» Aufgaben:
a – Welche zwei Dinge müssen sich laut dem Textauszug über die digitale Transformation im Mittelstand erheblich verändern, damit die Digitalwirtschaft der Forderung selbst gerecht wird?
b – Führen Sie den Textauszug über die digitale Transformation im Mittelstand im Anschluss an seinen letzten Satz fort.

» Textauszug:
※ ※ ※
Allerdings sollte jedem klar sein, was es bedeutet, die Unternehmen aufzurufen sich grundlegend zu erneuern: es müssen richtig wegweisende Konzepte entwickelt werden! Kein Mittelmaß, kein Abklatsch.
Aber nicht nur die Otto-Normal-Mittelständler müssen sich ändern, wenn wirklich eine neue Stufe der Wertschöpfung erreicht werden soll (denn nichts anders kann ‘Digitale Transformation’ bedeuten).
Nein – der Forderung gilt es seitens der Digitalwirtschaft erst einmal selbst gerecht zu werden. Dazu müssen sich jedoch der Beratungsansatz sowie die Networking-Formate erheblich verändern. Ich bin mir nicht sicher, ob sich alle darüber im Klaren sind.
Phase 5: Aufstieg oder Ernüchterung
Am Ende werden auch die wildesten Kriegstänze nicht reichen, um die digitalen Supermächte in die Schranken zu weisen. Für viele Mittelstandsunternehmen wird es keine Transformation mehr geben – sie werden aus dem Markt ausscheiden.
※ ※ ※
» Bereitgestellte Einträge:
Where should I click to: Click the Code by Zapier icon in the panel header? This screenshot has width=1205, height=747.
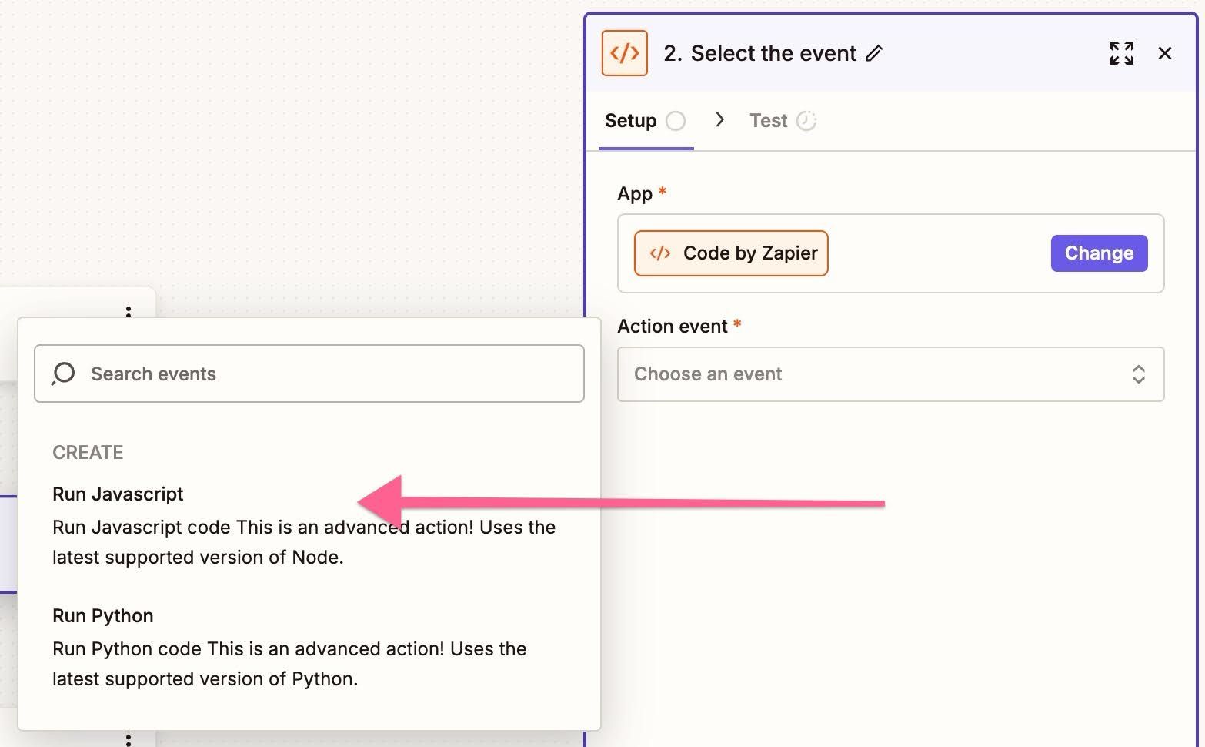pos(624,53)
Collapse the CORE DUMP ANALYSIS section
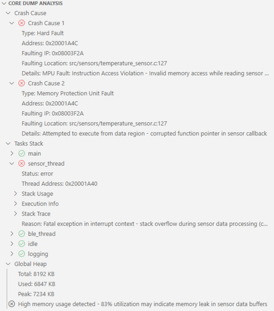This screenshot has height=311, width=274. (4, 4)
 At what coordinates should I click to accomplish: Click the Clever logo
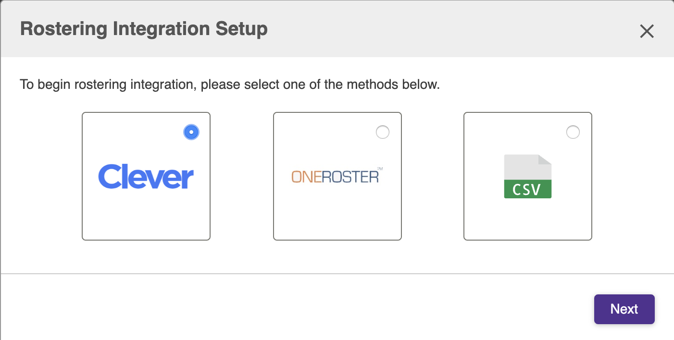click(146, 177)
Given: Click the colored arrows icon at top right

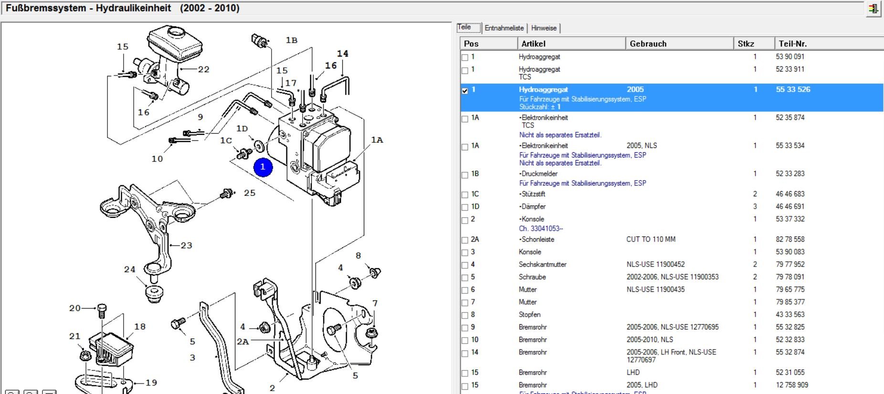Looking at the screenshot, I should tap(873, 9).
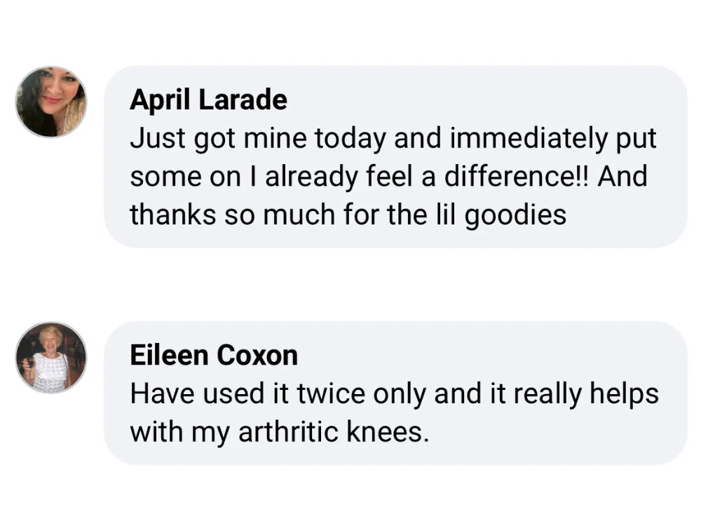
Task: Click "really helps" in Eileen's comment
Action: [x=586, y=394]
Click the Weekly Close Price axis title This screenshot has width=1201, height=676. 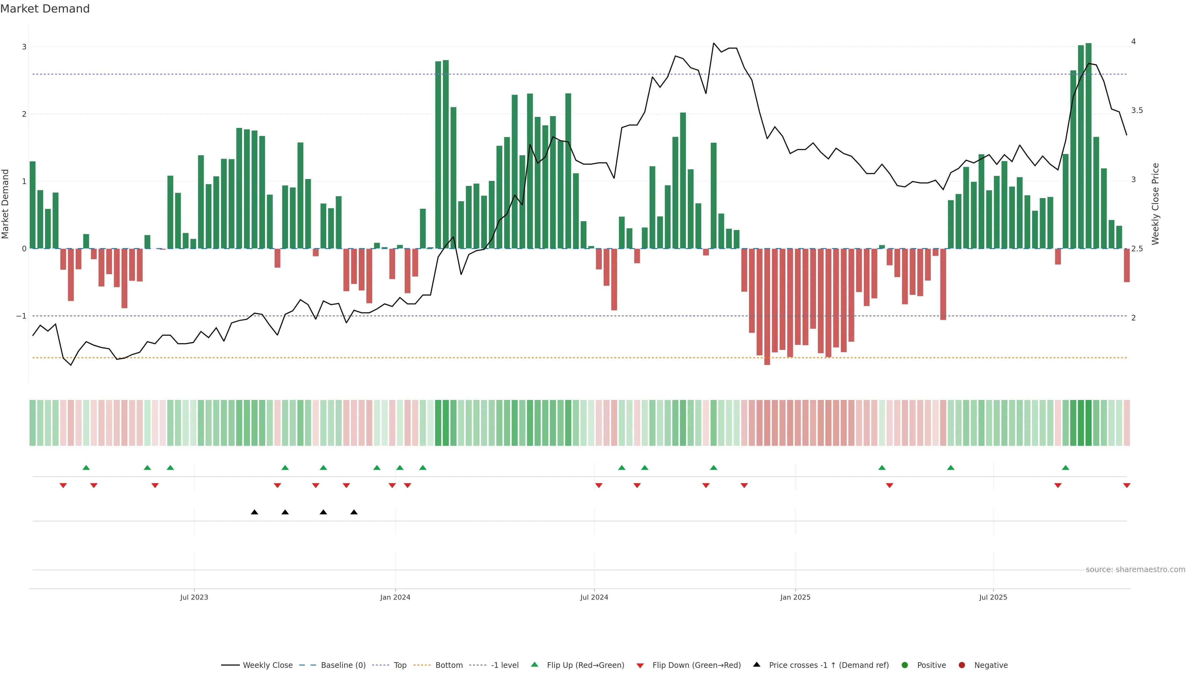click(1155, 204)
※ ※ ※
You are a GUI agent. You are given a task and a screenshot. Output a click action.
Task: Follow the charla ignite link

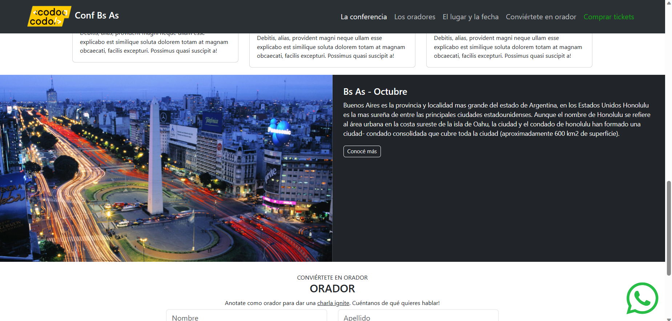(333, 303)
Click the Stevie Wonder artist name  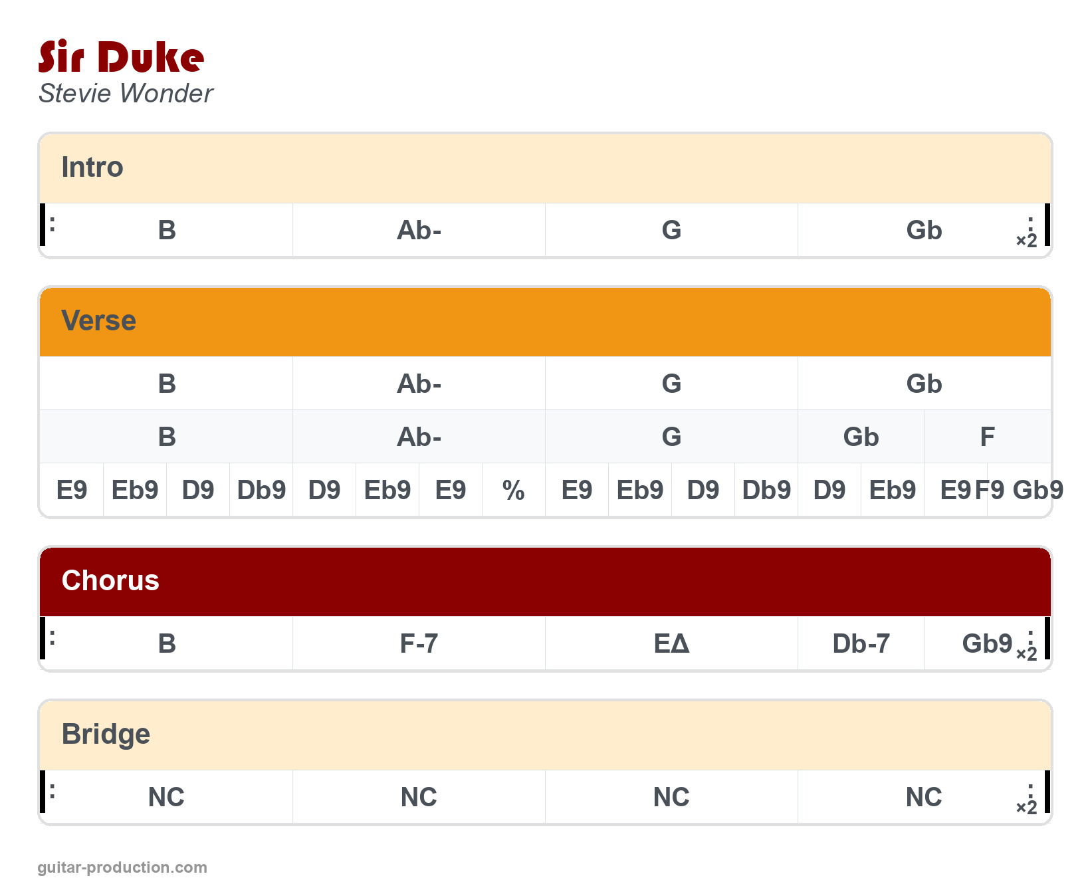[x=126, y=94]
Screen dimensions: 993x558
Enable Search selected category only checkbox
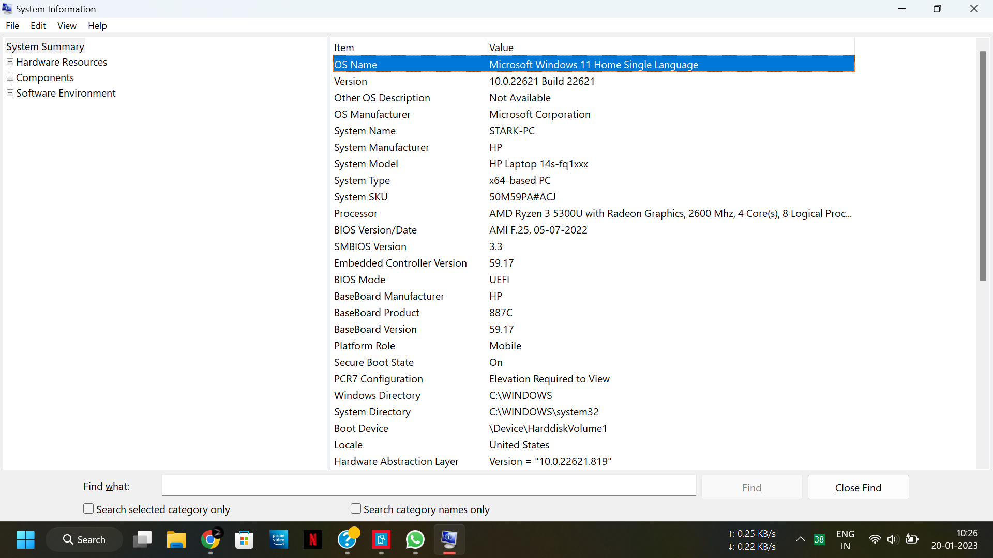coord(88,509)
※ ※ ※
» Lösungen:
a – Der Beratungsansatz sowie die Networking-Formate.

b –
Die Erfahrung aus zwanzig Jahren Internet könnte man so zusammenfassen: das Internet ist ein globales Phänomen und am Ende gewinnt immer eine amerikanische Firma. Der tiefere Grund liegt in der viel zu niedrigen Kapitalisierung der europäischen Startups. So kommt es irgendwann unweigerlich zur Übernahme. Es müssen also nicht mehr Tweets, sondern es muss mehr Geld und mehr Vernetzung zu relevanten Playern ins System.
Und gegen so eine Kraft hilft es nicht, sich an Bäume zu ketten, den digitalen Haka aufzuführen oder dagegen anzutwittern. Aber es macht vielleicht Mut, sich den Dingen zu stellen – wenn man dabei nicht stehenbleibt, ist das schon eine ganze Menge.
Nur die inhaltliche Qualität und Klarheit der Mittelstandsinitiativen und der Schaffung neuer Standortvorteile wird hier eine Region voranbringen. Das können zum einen Fördermaßnahmen sein wie:
- Erlass der IHK-Gebühr für Startups in den ersten zwei bis drei Jahren
- ggf. Steuervorteile bei der Gewerbesteuer in der Seedphase
- einfache Absetzbarkeit auch kleinerer Investments im Crowdfunding-Bereich.
- noch stärkere Förderung von Ausgründungen aus Hochschulen aber vor allem auch aus Mittelstandsbetrieben (dort gibt es dafür heute noch kaum eine Kultur).
Auch die Ansiedlung internationaler Startup-Dependancen könnte die regionalen Standorte aufwerten.
Diese und andere Dinge gilt es, nun konsequent zu diskutieren. Wenn es allerdings bei simplen Forderungen wie der nach einer ‘Digitalisierung’ bleibt, so wird spätestens in Phase fünf Ernüchterung eintreten.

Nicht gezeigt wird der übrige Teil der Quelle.